■ **Task to complete**:
Every record below is to be retyped exactly, with any pictures left out.

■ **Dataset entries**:
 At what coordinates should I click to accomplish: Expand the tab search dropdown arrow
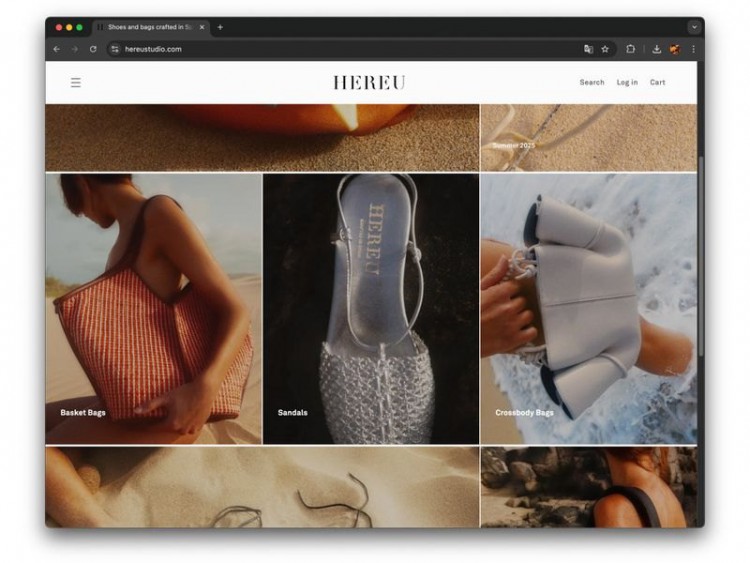pos(693,27)
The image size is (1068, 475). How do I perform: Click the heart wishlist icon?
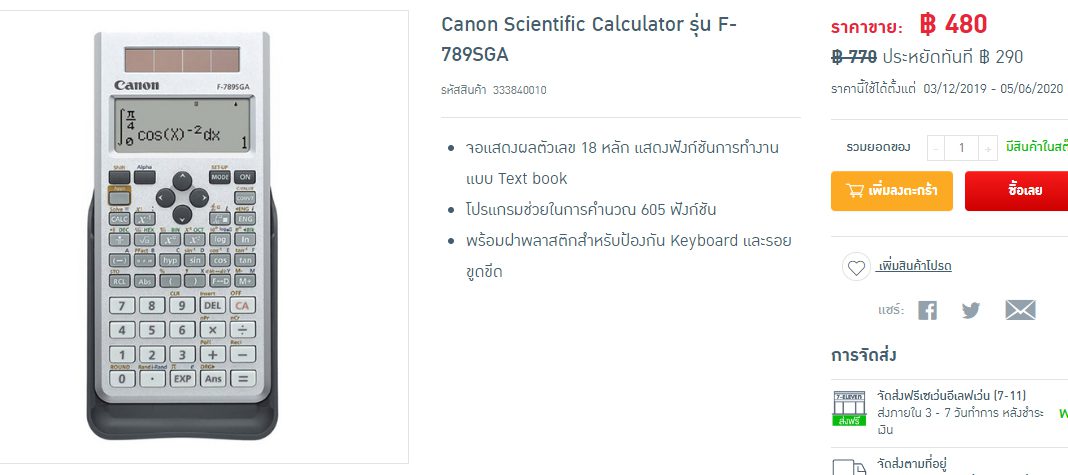(x=855, y=267)
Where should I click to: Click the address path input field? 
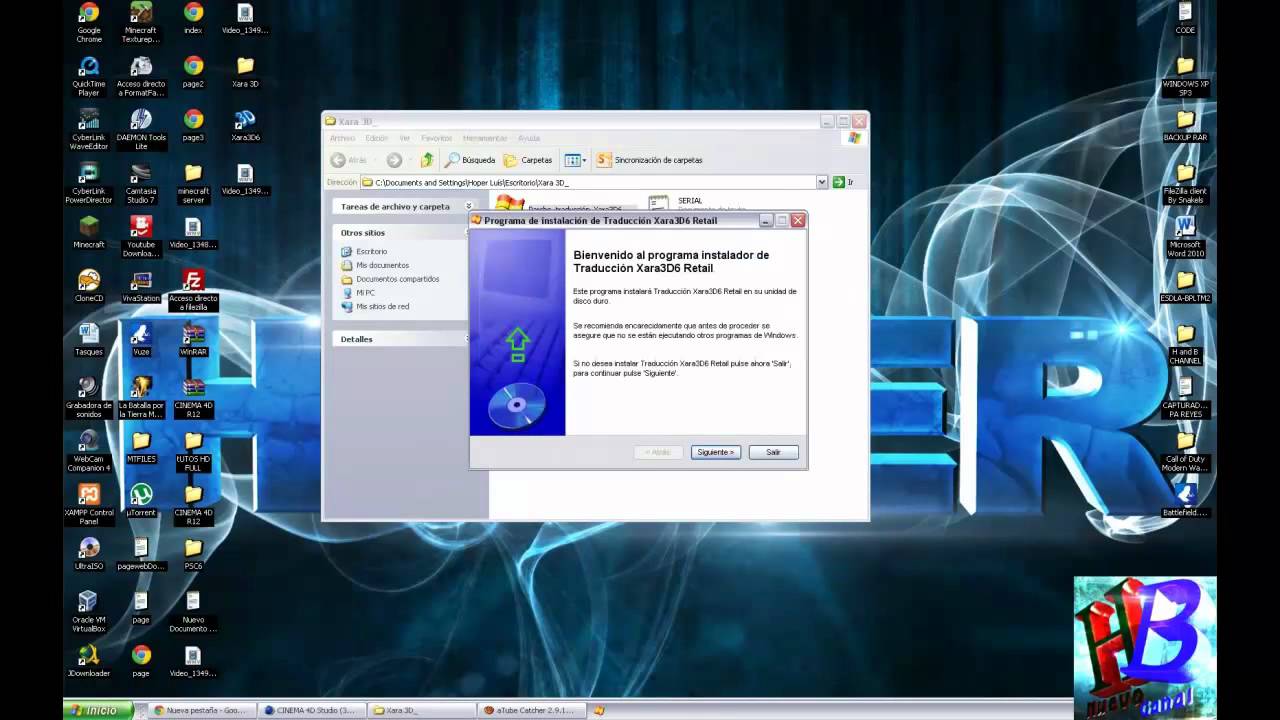tap(588, 182)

■ **Exercise response**:
 At what coordinates should I click to accomplish: Expand the tab search dropdown arrow
pos(693,27)
The image size is (1068, 475). How do I perform: Click the heart wishlist icon?
(x=855, y=267)
Where should I click to: Click the address path input field? 
tap(588, 182)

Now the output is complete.